[Work instructions] Your answer should be the lines of the listing that contain the word "View".

[Material shown]
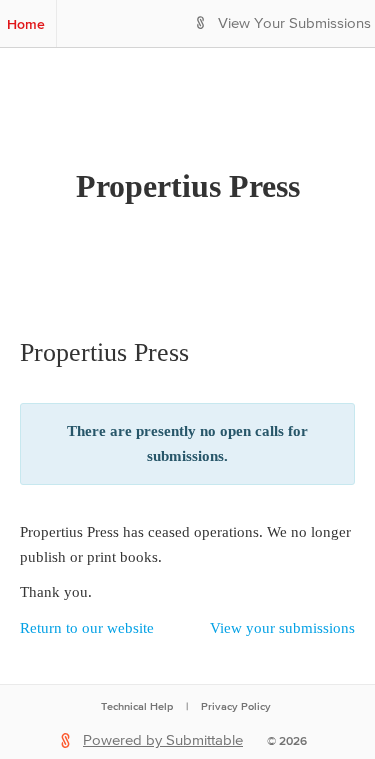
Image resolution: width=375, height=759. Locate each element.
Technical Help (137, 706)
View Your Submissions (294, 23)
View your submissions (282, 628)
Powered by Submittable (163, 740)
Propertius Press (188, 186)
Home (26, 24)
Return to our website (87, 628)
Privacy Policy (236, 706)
---
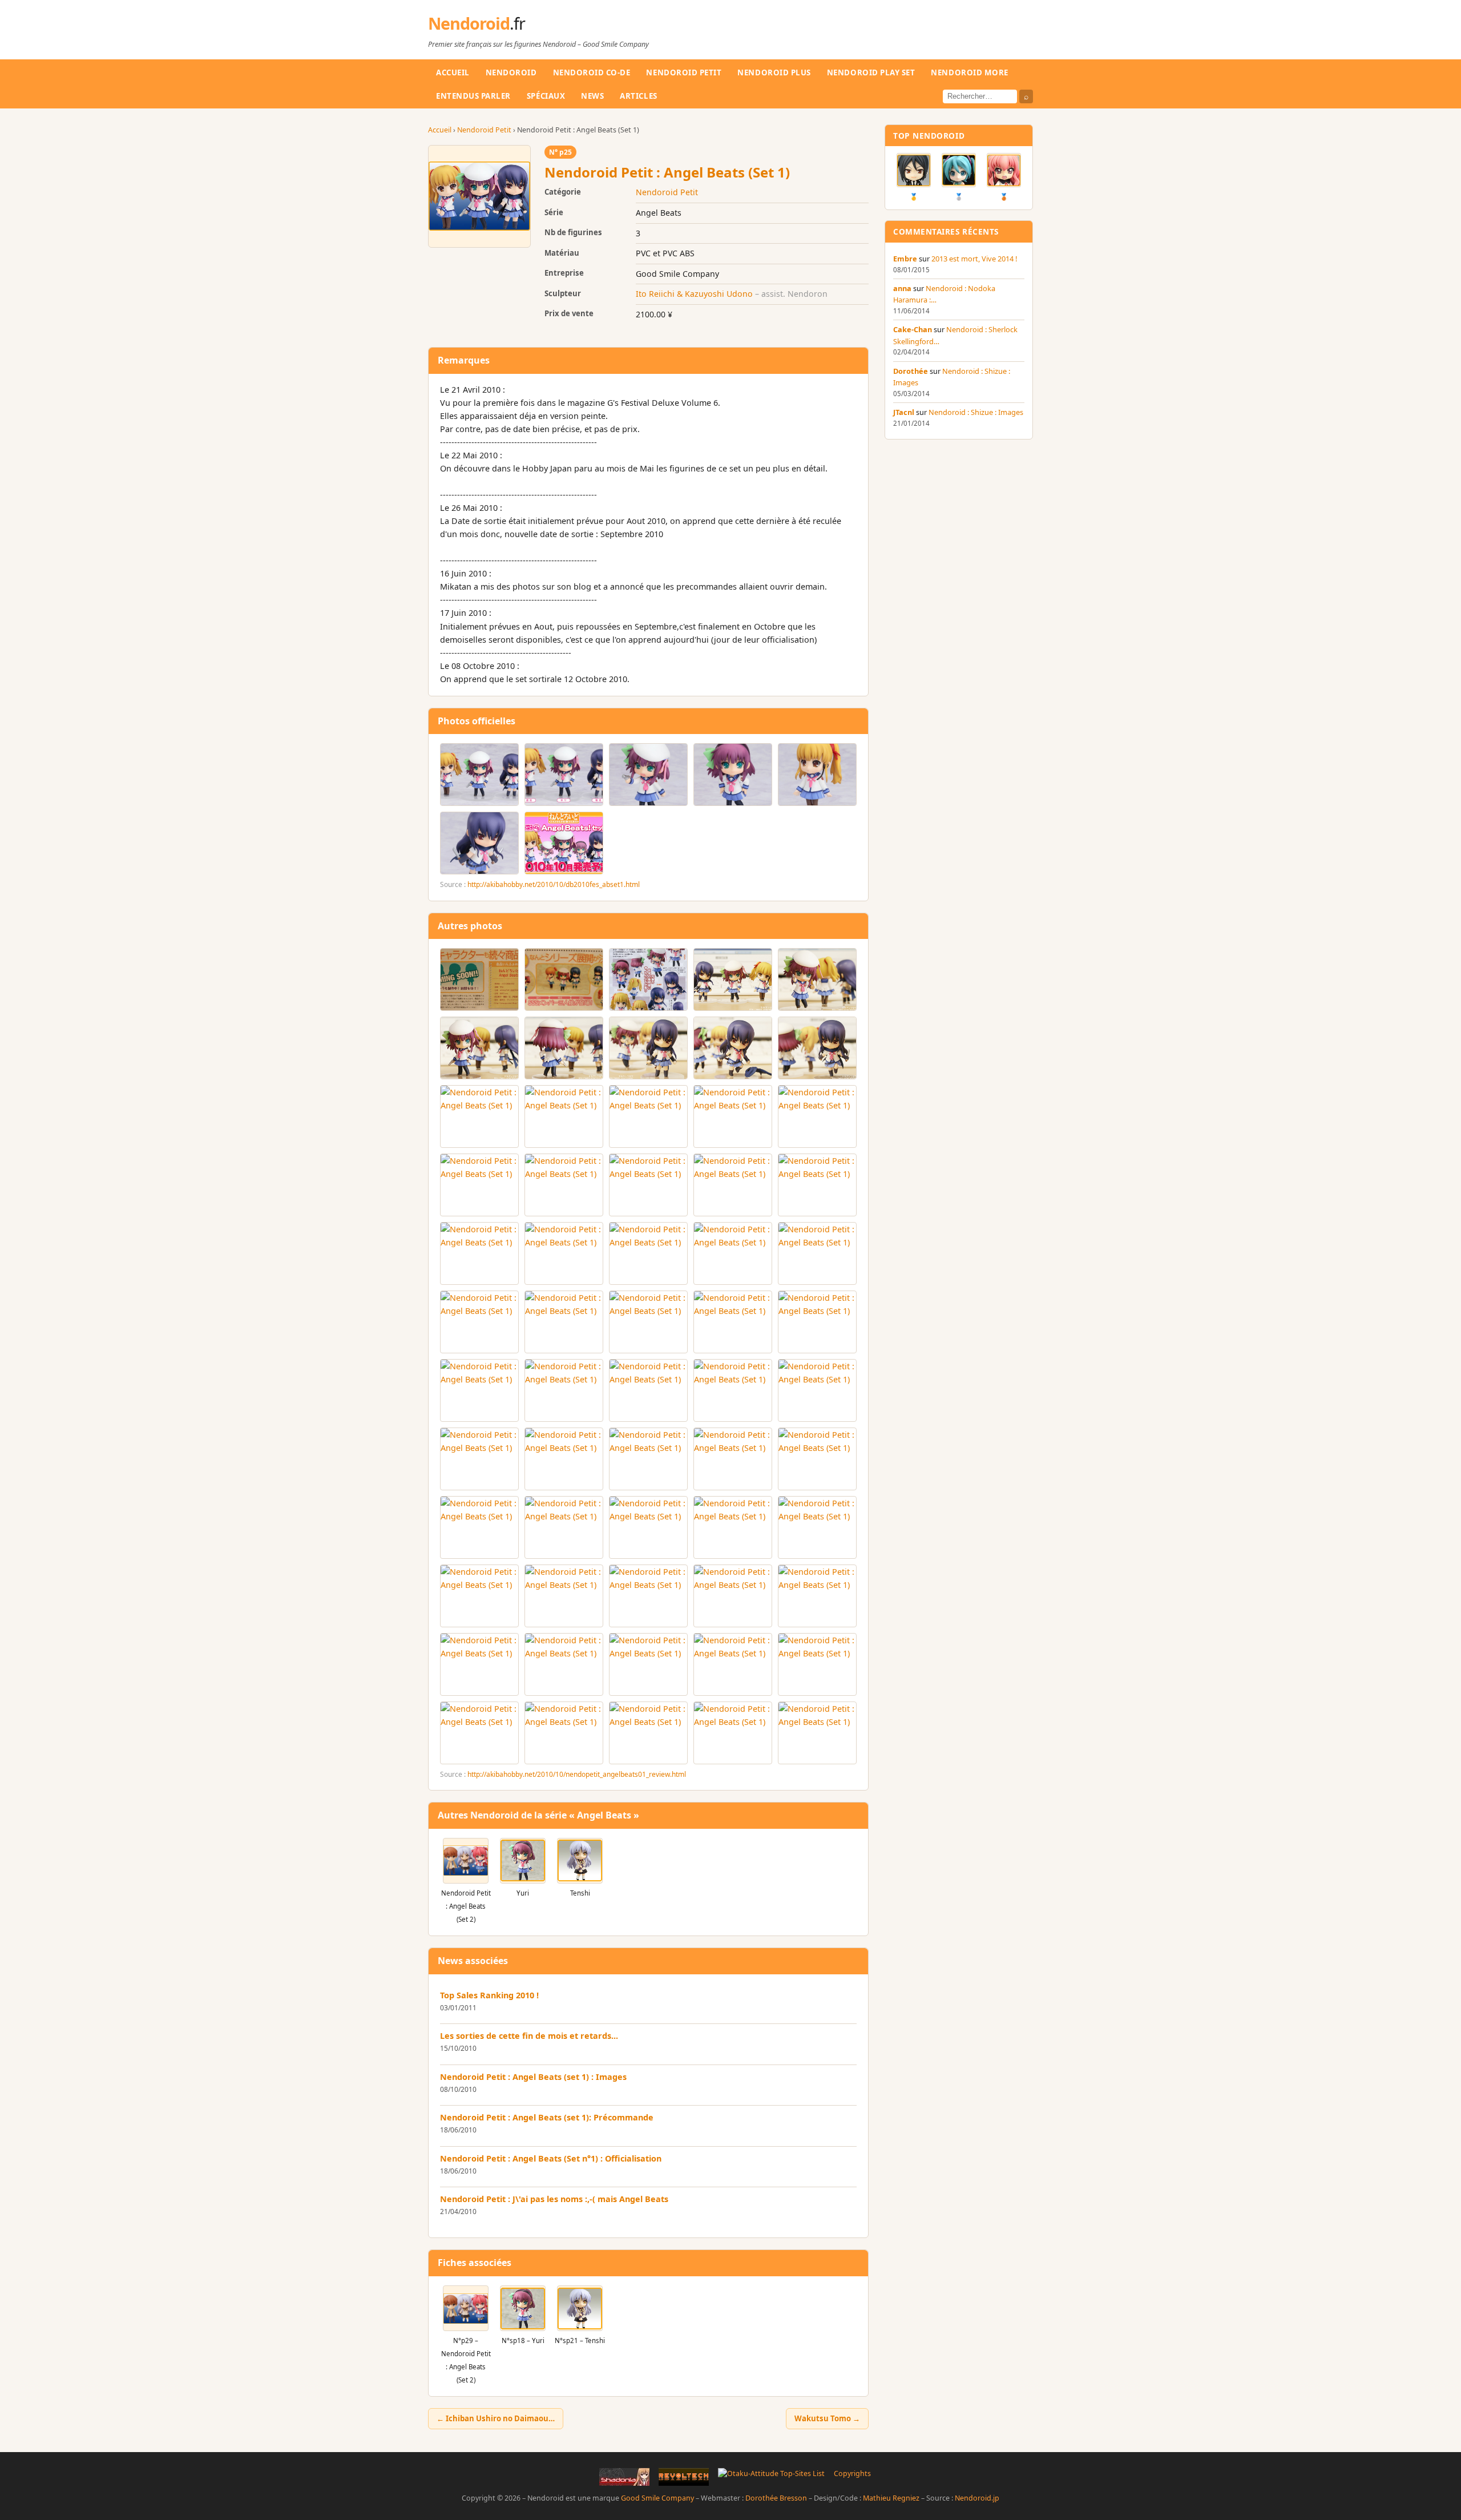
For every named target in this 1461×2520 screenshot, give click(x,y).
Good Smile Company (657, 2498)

[Expected answer]
View Your Submissions (294, 23)
View your submissions (282, 628)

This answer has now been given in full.